■ Exercise objective
Each line below must be set down exactly as it stands.

■ Task data

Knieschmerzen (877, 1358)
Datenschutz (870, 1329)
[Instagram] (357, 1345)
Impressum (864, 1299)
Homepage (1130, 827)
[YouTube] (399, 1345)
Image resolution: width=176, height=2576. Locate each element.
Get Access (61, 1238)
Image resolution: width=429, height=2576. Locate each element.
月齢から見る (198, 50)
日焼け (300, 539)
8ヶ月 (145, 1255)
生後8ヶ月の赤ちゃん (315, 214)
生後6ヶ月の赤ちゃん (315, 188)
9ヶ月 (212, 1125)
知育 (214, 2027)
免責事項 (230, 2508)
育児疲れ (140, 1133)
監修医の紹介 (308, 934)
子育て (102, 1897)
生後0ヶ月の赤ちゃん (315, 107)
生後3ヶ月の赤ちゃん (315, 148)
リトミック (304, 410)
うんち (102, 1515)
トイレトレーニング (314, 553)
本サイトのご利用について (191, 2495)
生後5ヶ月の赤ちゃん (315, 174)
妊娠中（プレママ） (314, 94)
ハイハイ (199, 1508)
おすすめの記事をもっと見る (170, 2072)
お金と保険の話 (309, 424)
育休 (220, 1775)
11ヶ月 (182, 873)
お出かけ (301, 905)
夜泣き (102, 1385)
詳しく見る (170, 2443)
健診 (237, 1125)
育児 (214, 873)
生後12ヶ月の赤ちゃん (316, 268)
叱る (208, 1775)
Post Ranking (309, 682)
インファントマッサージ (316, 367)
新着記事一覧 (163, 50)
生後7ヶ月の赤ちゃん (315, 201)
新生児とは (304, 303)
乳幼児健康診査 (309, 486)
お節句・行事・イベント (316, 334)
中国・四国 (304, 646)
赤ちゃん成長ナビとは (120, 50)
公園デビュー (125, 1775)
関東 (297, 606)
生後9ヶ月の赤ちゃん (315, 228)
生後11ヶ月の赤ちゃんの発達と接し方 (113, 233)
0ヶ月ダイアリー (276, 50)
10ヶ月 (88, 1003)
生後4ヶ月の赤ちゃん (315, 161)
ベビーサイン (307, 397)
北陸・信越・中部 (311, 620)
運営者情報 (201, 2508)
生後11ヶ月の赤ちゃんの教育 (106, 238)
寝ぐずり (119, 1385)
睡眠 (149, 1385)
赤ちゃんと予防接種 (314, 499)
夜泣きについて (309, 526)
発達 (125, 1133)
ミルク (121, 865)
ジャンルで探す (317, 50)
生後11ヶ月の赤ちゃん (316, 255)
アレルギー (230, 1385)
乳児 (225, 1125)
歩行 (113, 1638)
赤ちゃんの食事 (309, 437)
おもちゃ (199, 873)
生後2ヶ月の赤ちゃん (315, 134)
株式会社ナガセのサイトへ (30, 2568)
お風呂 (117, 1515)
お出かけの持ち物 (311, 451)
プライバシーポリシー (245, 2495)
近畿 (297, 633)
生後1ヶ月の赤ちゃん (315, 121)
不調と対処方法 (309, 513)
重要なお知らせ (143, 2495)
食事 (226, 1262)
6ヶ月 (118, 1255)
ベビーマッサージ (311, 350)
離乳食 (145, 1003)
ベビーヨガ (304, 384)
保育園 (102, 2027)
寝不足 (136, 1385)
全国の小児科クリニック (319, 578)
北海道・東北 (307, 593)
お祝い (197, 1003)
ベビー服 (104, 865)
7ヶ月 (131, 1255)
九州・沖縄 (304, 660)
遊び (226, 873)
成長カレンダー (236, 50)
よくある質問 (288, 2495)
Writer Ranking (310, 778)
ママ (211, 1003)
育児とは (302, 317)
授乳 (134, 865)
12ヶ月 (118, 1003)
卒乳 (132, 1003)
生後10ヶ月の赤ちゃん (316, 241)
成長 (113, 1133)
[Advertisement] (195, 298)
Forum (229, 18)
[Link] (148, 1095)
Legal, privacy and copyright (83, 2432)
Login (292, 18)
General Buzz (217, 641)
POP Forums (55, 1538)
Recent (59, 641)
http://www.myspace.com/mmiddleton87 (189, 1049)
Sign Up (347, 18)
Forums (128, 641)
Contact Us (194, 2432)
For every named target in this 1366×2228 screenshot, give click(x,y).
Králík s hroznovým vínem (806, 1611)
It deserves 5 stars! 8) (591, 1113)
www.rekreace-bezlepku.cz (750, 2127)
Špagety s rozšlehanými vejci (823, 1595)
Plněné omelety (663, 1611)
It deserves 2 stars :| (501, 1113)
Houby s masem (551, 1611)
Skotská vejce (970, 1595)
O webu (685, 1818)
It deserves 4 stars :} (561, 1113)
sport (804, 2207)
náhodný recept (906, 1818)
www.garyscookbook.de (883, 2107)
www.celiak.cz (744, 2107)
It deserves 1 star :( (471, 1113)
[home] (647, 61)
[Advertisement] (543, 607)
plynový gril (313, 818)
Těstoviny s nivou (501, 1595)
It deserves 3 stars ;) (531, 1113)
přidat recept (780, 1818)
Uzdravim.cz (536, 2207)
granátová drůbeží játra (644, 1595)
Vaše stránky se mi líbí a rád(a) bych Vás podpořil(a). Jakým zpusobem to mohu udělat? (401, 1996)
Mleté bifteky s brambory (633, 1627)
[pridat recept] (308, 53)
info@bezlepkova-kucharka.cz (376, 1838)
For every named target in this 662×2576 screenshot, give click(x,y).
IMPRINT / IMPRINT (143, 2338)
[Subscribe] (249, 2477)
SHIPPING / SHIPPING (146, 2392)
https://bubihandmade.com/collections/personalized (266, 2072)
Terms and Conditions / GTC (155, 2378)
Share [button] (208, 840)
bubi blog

■ Response below
Knieschmerzen (877, 1358)
Datenschutz (870, 1329)
[Instagram] (357, 1345)
Impressum (864, 1299)
Homepage (1130, 827)
[YouTube] (399, 1345)
Image resolution: width=176, height=2576. Locate each element.
Get Access (61, 1238)
Image resolution: width=429, height=2576. Locate each element.
月齢から見る (198, 50)
日焼け (300, 539)
8ヶ月 (145, 1255)
生後8ヶ月の赤ちゃん (315, 214)
生後6ヶ月の赤ちゃん (315, 188)
9ヶ月 (212, 1125)
知育 (214, 2027)
免責事項 (230, 2508)
育児疲れ (140, 1133)
監修医の紹介 (308, 934)
子育て (102, 1897)
生後0ヶ月の赤ちゃん (315, 107)
生後3ヶ月の赤ちゃん (315, 148)
リトミック (304, 410)
うんち (102, 1515)
トイレトレーニング (314, 553)
本サイトのご利用について (191, 2495)
生後5ヶ月の赤ちゃん (315, 174)
妊娠中（プレママ） (314, 94)
ハイハイ (199, 1508)
おすすめの記事をもっと見る (170, 2072)
お金と保険の話 (309, 424)
育休 (220, 1775)
11ヶ月 (182, 873)
お出かけ (301, 905)
夜泣き (102, 1385)
詳しく見る (170, 2443)
健診 (237, 1125)
育児 (214, 873)
生後12ヶ月の赤ちゃん (316, 268)
叱る (208, 1775)
Post Ranking (309, 682)
インファントマッサージ (316, 367)
新着記事一覧 (163, 50)
生後7ヶ月の赤ちゃん (315, 201)
新生児とは (304, 303)
乳幼児健康診査 (309, 486)
お節句・行事・イベント (316, 334)
中国・四国 (304, 646)
赤ちゃん成長ナビとは (120, 50)
公園デビュー (125, 1775)
関東 (297, 606)
生後9ヶ月の赤ちゃん (315, 228)
生後11ヶ月の赤ちゃんの発達と接し方 (113, 233)
0ヶ月ダイアリー (276, 50)
10ヶ月 (88, 1003)
生後4ヶ月の赤ちゃん (315, 161)
ベビーサイン (307, 397)
北陸・信越・中部 (311, 620)
運営者情報 (201, 2508)
生後11ヶ月の赤ちゃんの教育 (106, 238)
寝ぐずり (119, 1385)
睡眠 (149, 1385)
赤ちゃんと予防接種 (314, 499)
夜泣きについて (309, 526)
発達 (125, 1133)
ミルク (121, 865)
ジャンルで探す (317, 50)
生後11ヶ月の赤ちゃん (316, 255)
アレルギー (230, 1385)
乳児 (225, 1125)
歩行 (113, 1638)
赤ちゃんの食事 (309, 437)
おもちゃ (199, 873)
生後2ヶ月の赤ちゃん (315, 134)
株式会社ナガセのサイトへ (30, 2568)
お風呂 (117, 1515)
お出かけの持ち物 (311, 451)
プライバシーポリシー (245, 2495)
近畿 (297, 633)
生後1ヶ月の赤ちゃん (315, 121)
不調と対処方法 (309, 513)
重要なお知らせ (143, 2495)
食事 (226, 1262)
6ヶ月 (118, 1255)
ベビーマッサージ (311, 350)
離乳食 (145, 1003)
ベビーヨガ (304, 384)
保育園 (102, 2027)
寝不足 (136, 1385)
全国の小児科クリニック (319, 578)
北海道・東北 (307, 593)
お祝い (197, 1003)
ベビー服 (104, 865)
7ヶ月 (131, 1255)
九州・沖縄 (304, 660)
遊び (226, 873)
成長カレンダー (236, 50)
よくある質問 (288, 2495)
Writer Ranking (310, 778)
ママ (211, 1003)
育児とは (302, 317)
授乳 (134, 865)
12ヶ月 (118, 1003)
卒乳 (132, 1003)
生後10ヶ月の赤ちゃん (316, 241)
成長 (113, 1133)
[Advertisement] (195, 298)
Forum (229, 18)
[Link] (148, 1095)
Legal, privacy and copyright (83, 2432)
Login (292, 18)
General Buzz (217, 641)
POP Forums (55, 1538)
Recent (59, 641)
http://www.myspace.com/mmiddleton87 (189, 1049)
Sign Up (347, 18)
Forums (128, 641)
Contact Us (194, 2432)
For every named target in this 1366×2228 screenshot, give click(x,y).
Králík s hroznovým vínem (806, 1611)
It deserves 5 stars! 8) (591, 1113)
www.rekreace-bezlepku.cz (750, 2127)
Špagety s rozšlehanými vejci (823, 1595)
Plněné omelety (663, 1611)
It deserves 2 stars :| (501, 1113)
Houby s masem (551, 1611)
Skotská vejce (970, 1595)
O webu (685, 1818)
It deserves 4 stars :} (561, 1113)
sport (804, 2207)
náhodný recept (906, 1818)
www.garyscookbook.de (883, 2107)
www.celiak.cz (744, 2107)
It deserves 1 star :( (471, 1113)
[home] (647, 61)
[Advertisement] (543, 607)
plynový gril (313, 818)
Těstoviny s nivou (501, 1595)
It deserves 3 stars ;) (531, 1113)
přidat recept (780, 1818)
Uzdravim.cz (536, 2207)
granátová drůbeží játra (644, 1595)
Vaše stránky se mi líbí a rád(a) bych Vás podpořil(a). Jakým zpusobem to mohu udělat? (401, 1996)
Mleté bifteky s brambory (633, 1627)
[pridat recept] (308, 53)
info@bezlepkova-kucharka.cz (376, 1838)
For every named target in this 662×2576 screenshot, give click(x,y).
IMPRINT / IMPRINT (143, 2338)
[Subscribe] (249, 2477)
SHIPPING / SHIPPING (146, 2392)
https://bubihandmade.com/collections/personalized (266, 2072)
Terms and Conditions / GTC (155, 2378)
Share [button] (208, 840)
bubi blog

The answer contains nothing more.